So, if you have been following me for any length in time you know my first love is reading and my second love is crochet and knitting. Well, I have a confession to make. I have never actually blocked anything…ever. The reason being I never thought there was a need for it with what I was making. That was until I made the Kari Shawl by Sari Nordlund. This pattern has a lot of simple details around the edges of the shawl, but I went to wear it and none of it was really visible so I made the decision to try and finally block something. If you want to read up on what blocking is etc. you can read a really great article by CocoKnits here: How to Block Your Knitting. I will say, I did not follow their tutorial, but they do a great job explaining the why.

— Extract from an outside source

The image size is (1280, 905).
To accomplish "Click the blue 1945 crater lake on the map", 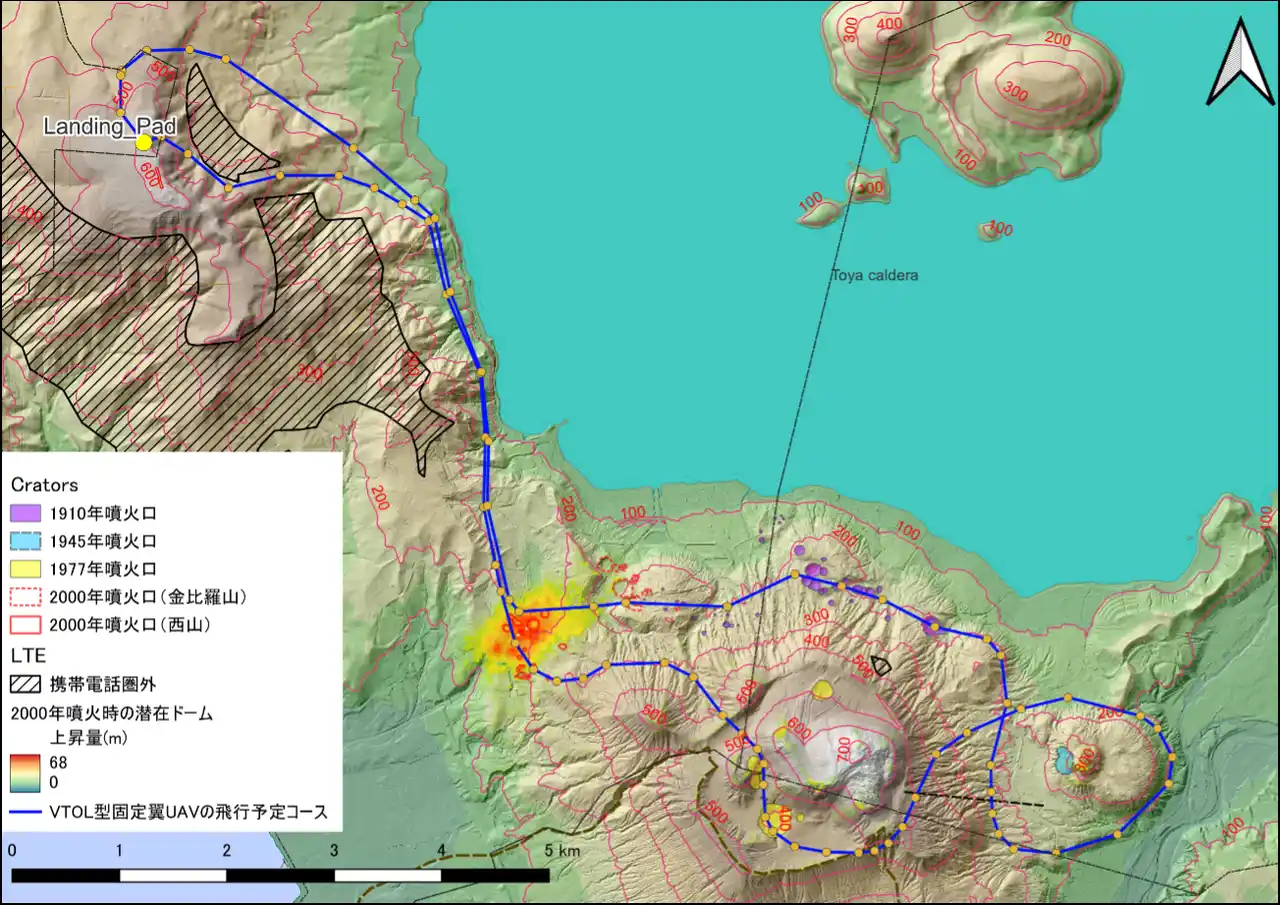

I did follow a tutorial though, I followed TL Yarn Crafts video.
- Dollar store basin
- Soak in the scent Yuzu
- Blocking squares
How it Went
The first step was actually soaking the shawl in a basin with some water (not hot) with some of the soap. This was the nice and easy part, all I had to do was put it in and make sure it was fully under water and then walk away for 20 min. In Toni‘s video she was very adamant about not ringing out the material when taking it out of the water. She directs her viewers to gently squeeze the water out and then roll the piece in a towel and then squeeze it that way as well. This process was more involved, but still nothing over the top. At this point I was feeling very confident.
Then came the pinning of the shawl. This was where I started to get aggregated. The reason I got aggravated is trying to make this shawl lay flat symmetrically because I have heard if it dries in the way it will look that way. So, I felt the pressure and I was going through this entire process so I wanted to make sure it was actually worth it. I feel like I did alright with this, but looking at this picture I can see I could have done better. I realized it is a lot harder to gauge when you are up close and doing it, it is kind of hard to see. Especially the down curves of the shawl since they are angled and my blocks don’t have lines in that manner. Now, the hardest part is waiting.
At the end of the process I have to say, I should really block things more often. It really helped the eyelet details open up as well as help even out all the stiches throughout. Since I am still pretty new to knitting, I still need to work on consistent tension, but wow, this really ended up helping! I know I am going to continue to do this process even though it sometimes takes a day or two for the item to completely dry because the end result is just wonderful!